On October 24, 2019, cystic fibrosis (CF) patients rejoiced at the news that three years of talks between the UK’s National Institute for Health and Care Excellence (NICE) and Vertex Pharmaceuticals had succeeded in a compromise which could see about 5,000 patients gaining access to a potentially life-saving drug called Orkambi within the next month. Orkambi is perceived to be a ‘wonder drug’ because it helps these patients to breathe easier and better, and can be started as young as two years.
Cystric fibrosis 3d medical vector illustration. Image Credit: medicalstocks / Shutterstock
Negotiating for a fair deal
The previous stalemate, in place since 2016, was because NICE thought the drug too high-priced to offer through the NHS. NHS England is the national healthcare system for the UK. Vertex rejected the counter-offer by NICE as being too low to fund more research, and asked the national body to act “in the best interest” of patients with CF. Patients were devastated at the delay, since CF drastically reduces life expectancy, making such decisions urgent issues from their perspective.
This was reflected in the communication sent by the UK’s health ministers, Steve Brine and Lord O’Shaughnessy, to Vertex senior vice president Simon Bedson. It says, in part, “Time really is of the essence. We ask you as a matter of the utmost urgency to proceed with negotiations [to secure] access to your medicines currently licensed in the UK at a price that is cost-effective and fair.”
The deal is confidential, but will probably result in the annual costs of the drug being reduced to a lot less than the £100,000 originally set by Vertex (to what Health Secretary Matt Hancock calls “a fair price”), and in addition, two other drugs will be provided for those who need them – Symkevi and Kalydeco. While the first is for patients 12 years old and over, the second can be used from 12 months of age. The agreement includes a full review of all drug data by NICE to ensure, among other things, its cost-effectiveness.
The deal was achieved with the active support of the Scottish government, which came to an agreement with Vertex a month ago. It also means great relief for thousands of patients and their families who had been campaigning in support of NHS England in its struggle to get the drug released for UK patients. Under the deal, Orkambi will also be available in Northern Ireland and Wales for the same price if the governments there so desire, though it is not known whether they will take advantage of this condition.
Cystic fibrosis is a genetic disease that is associated with the production of unduly thick and tenacious mucus from the airways, leading to chronic and intractable lung disease and premature death. Patients with cystic fibrosis die before they attain their 32nd birthday in about half of the cases. The mutations in the CFTR gene are responsible for the production of abnormal forms of the protein that helps to transport sodium, chloride and water in and out of the body cells – which is responsible for the excessively sticky mucus that clogs airways and the gut. CF affects about 30,000 patients in the US, and about 75,000 patients worldwide.

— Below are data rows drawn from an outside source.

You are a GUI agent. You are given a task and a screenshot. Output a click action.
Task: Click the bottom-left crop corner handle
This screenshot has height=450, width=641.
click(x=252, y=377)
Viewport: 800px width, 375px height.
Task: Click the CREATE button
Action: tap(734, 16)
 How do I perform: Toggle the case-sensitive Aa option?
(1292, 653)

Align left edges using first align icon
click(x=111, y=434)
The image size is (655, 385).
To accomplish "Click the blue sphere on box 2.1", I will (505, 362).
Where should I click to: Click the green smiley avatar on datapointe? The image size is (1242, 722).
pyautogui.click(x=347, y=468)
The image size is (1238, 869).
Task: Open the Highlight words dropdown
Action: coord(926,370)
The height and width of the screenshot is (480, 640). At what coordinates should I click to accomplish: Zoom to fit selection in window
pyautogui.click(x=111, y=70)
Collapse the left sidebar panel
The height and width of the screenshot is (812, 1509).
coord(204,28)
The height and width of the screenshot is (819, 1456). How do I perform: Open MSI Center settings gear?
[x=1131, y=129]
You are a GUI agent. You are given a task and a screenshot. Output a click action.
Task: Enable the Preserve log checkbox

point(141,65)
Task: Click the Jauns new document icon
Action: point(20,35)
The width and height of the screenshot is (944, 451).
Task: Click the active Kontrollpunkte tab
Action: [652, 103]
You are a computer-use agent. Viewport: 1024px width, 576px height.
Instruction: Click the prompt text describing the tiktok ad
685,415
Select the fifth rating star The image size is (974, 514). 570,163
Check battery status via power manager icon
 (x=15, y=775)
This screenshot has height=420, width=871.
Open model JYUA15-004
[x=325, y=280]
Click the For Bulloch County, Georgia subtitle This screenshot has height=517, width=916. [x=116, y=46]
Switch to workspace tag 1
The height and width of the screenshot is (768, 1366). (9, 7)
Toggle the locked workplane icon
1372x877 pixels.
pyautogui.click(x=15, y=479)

Patients and their families have been seeing the drug “dangling like a carrot” in front of their eyes for months, only to be denied access to it. Parents were unanimous in their delight, one mother (Christina Walker) calling it “the best [Christmas] present ever.” Simon Stevens, NHS chief executive, comments on the compromise as being “good for patients and fair to British taxpayers.” Vertex said they were glad “to get our medicines to cystic fibrosis patients as soon as possible.”
Cystic Fibrosis Trust spokesperson David Ramsden also chimed in with words of appreciation, saying, “This is a very special day… I want to thank people everyone who has been part of this campaign.”
How Orkambi works
Orkambi (a lumacaftor/ivacaftor combo) has been designed to counter the F508del mutation, which is by far the most common of CF-causing mutations in the CFTR gene. It is indicated for patients with two copies of this mutation, which means they have no working CFTR genes at all. It is thus estimated that it can be of use for about 50% of CF patients in the UK, who number about 10,000 in all. Lumacaftor is a corrector, and brings the defective chloride channel protein to the cell surface where they can be, while ivacaftor is a potentiator, and facilitates the opening of these channels so they can transport ions more effectively.
And now, Trikafta gains approval
Just a couple of days earlier, the US Food and Drug Administration (FDA) issued approval for another new drug, Trikafta, also made by Vertex. Trikafta is a combination of three drugs (Elexacaftor, tezacaftor and ivacaftor). The first two are correctors and the last a potentiator of the defective protein.
Trikafta is meant for patients who have at least one copy of the F508del mutation, and can be used in patients 12 years of age and older. It could thus benefit 90% of CF patients, the vast majority of whom have one or two copies of this mutation. However, it comes with a hefty price tag – well over $300,000 per patient per year. The treatment increased the lung capacity of CF patients by 14%, in clinical trials. The new slew of drugs thus offers more than a ray of hope to these patients.